L’atelier rouge d’Henri Matisse, l’œuvre fondatrice

Trois témoignages portant sur l’atelier de Matisse à Issy-les-Moulineaux, là-même où en 1911 il réalisa L’Atelier rouge, sont repris dans l’ouvrage qui est publié à l’occasion de l’exposition organisée à la Fondation Vuitton autour de ce tableau emblématique et fondateur (jusqu’au 9 septembre). L’un de ces textes rend compte de la visite que fit une écrivaine et éditrice hongroise et de son entretien avec l’artiste. Outre les détails qui restituent avec finesse l’ambiance du lieu, les réponses de Matisse permettent de mieux suivre et comprendre en partie sa démarche.
En effet, il parle notamment de cet Atelier rouge, un tableau que j’aime bien mais je ne le comprends pas tout à fait ; je ne sais pas pourquoi je l’ai peint exactement comme cela. La conversation, en réponse à la question de savoir ce que vous vous efforcez d’exprimer avec votre pinceau, se termine par des mots révélateurs : je dirais que je cherche une décorativité expressive, dit Matisse avec conviction.
Pour la saisir dans son ampleur et ses perspectives qui déjouent la logique habituelle du regard, il faut voir l’œuvre à distance car elle est d’un grand format. On est face à un espace paradoxal, imposant à l’œil à la fois la planéité, la circularité, une profondeur qui n’est pas a priori évidente puis le devient. Le spectateur est devant une scène tendue de rouge sur laquelle sont placées d’autres œuvres ainsi que des meubles davantage suggérés par leurs lignes que réellement définis dans leurs volumes.

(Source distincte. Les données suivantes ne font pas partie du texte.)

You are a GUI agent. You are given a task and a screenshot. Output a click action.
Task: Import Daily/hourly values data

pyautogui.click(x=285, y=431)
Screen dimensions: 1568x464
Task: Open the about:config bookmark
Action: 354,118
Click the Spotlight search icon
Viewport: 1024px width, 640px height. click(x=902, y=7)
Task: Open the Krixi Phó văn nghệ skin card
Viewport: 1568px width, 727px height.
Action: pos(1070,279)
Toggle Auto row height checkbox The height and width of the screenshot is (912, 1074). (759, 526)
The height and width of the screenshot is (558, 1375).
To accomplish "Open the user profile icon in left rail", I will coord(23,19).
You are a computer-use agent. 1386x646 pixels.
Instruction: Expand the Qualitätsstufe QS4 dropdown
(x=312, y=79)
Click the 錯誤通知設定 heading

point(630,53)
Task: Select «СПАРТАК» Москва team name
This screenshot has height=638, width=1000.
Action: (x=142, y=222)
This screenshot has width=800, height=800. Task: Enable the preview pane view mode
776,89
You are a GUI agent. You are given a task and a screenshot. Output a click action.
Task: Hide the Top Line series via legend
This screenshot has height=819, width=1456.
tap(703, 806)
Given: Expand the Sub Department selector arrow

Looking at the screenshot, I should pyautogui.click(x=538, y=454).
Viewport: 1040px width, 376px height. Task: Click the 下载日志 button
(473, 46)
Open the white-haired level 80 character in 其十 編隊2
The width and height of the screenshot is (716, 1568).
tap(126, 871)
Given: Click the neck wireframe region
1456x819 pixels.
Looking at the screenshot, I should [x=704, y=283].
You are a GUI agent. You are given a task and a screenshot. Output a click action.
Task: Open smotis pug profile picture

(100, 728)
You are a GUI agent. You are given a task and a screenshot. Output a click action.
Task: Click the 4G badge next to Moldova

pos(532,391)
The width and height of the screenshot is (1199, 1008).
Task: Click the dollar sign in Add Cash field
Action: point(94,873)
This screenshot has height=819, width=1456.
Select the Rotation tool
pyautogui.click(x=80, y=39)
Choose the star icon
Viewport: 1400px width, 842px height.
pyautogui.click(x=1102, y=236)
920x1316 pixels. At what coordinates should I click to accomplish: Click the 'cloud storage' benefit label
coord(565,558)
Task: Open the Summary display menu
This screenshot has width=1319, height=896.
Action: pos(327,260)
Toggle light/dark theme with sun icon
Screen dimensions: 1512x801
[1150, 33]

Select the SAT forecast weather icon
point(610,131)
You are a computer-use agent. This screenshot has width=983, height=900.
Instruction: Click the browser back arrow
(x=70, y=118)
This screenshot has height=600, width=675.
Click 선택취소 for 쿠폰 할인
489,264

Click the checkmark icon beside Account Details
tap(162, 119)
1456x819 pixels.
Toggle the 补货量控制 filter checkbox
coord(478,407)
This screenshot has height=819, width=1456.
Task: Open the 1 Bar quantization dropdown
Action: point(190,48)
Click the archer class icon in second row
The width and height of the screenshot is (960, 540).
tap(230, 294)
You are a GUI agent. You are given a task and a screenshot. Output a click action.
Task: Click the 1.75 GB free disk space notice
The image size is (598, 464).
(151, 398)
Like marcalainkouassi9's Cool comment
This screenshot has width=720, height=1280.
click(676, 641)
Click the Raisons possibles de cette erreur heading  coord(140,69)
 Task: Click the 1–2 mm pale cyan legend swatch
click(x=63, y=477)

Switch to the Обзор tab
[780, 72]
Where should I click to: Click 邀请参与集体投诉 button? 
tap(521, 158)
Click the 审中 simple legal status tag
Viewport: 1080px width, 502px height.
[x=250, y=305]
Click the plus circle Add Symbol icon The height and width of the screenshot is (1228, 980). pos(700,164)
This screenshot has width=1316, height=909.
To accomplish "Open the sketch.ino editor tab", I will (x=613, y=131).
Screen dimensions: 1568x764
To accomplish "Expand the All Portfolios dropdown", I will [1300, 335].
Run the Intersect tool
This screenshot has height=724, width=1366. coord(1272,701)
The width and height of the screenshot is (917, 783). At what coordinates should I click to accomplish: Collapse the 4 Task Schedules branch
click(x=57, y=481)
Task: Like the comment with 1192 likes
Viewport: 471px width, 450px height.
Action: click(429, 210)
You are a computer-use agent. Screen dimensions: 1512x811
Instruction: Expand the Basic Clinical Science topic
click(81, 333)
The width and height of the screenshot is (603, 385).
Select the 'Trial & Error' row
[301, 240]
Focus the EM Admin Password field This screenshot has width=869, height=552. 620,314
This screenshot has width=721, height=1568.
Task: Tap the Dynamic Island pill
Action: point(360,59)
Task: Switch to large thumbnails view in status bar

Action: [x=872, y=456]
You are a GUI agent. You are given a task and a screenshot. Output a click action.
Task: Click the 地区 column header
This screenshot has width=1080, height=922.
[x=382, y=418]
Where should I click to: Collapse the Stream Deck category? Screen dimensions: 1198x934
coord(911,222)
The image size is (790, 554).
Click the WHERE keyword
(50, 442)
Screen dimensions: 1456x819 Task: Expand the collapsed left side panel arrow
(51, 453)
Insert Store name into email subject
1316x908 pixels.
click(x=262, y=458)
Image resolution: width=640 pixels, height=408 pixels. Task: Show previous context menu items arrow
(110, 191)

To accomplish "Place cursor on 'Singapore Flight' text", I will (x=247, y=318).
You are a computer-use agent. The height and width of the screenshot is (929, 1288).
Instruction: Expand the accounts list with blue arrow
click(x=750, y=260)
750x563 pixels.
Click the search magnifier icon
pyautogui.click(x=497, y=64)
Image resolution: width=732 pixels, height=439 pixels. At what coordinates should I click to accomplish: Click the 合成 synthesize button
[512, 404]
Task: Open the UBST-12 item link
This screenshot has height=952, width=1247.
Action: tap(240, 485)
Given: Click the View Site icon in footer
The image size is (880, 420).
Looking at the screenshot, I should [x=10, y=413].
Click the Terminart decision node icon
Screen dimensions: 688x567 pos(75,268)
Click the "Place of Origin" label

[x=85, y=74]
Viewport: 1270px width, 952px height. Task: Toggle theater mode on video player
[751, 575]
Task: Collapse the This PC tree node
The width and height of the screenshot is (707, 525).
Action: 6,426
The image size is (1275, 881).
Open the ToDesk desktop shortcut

Ce tableau célèbre s’intègre dans la période au cours de laquelle Matisse travaille aux commandes passées par l’un de ses plus importants mécènes, Sergueï Chtchoukine, fidèle amateur de peintures françaises puisqu’il est déjà possesseur de tableaux de Monet, Degas, Renoir, Gauguin entre autres. Il avait acquis Harmonie en rouge en 1908, somptueuse et lumineuse toile où le rouge domine et que Matisse (1869 -1954) considérait plutôt comme un panneau décoratif.
Le collectionneur russe avait également acheté deux grandes toiles, La Danse et La Musique, d’une grande attractivité visuelle du fait de l’intensité des couleurs employées, une palette limitée de tons rouge, bleu et vert mais tous puissants et chauds. Deux œuvres qui n’avaient pas reçu initialement un accueil favorable de la part du public.
Très documentées, abondamment illustrées, ces pages retracent avec une captivante précision historique et une habile approche esthétique ce qu’on pourrait considérer comme une rare odyssée tant L’Atelier rouge a suivi un curieux parcours, depuis la banlieue parisienne jusqu’au MoMa de New-York en passant par un night-club londonien. Il fallut à Matisse beaucoup d’années de patience, de doute sinon d’interrogation quant au devenir de son tableau. Pendant seize ans en effet, aucun acquéreur ne se présenta, ne manifestant pour ainsi dire qu’un intérêt très quelconque pour une œuvre qui allait par la suite être jugée comme révolutionnaire, fondatrice de l’art abstrait, inspiratrice de nombreux artistes comme Mark Rothko réellement fasciné par elle, un de ces tableaux précurseurs et incompris au départ et qui ont cependant bouleversé l’art au cours des siècles.
Dans un de ces chapitres dont la lecture ouvre largement la compréhension de ce tableau unique, on peut pointer l’attitude du critique et théoricien anglais Roger Fry, de plus peintre, qui s’opposant aux sarcasmes qui circulent en France, défend et soutient dans un article publié dans The Nation Matisse, un artiste singulièrement précis et méthodique, dont l’utilisation des aplats de couleurs pures, sans dégradés ni transitions, lui permet de donner à la couleur une pureté et une force qui n’ont guère d’équivalent dans l’art européen. On lit avec tout autant d’intérêt le rôle décisif joué par Alfred H. Barr, historien d’art américain qui dirigea le MoMa en 1929. En 1931, une importante rétrospective sur Henri Matisse était organisée pour la première fois aux Etats-Unis.  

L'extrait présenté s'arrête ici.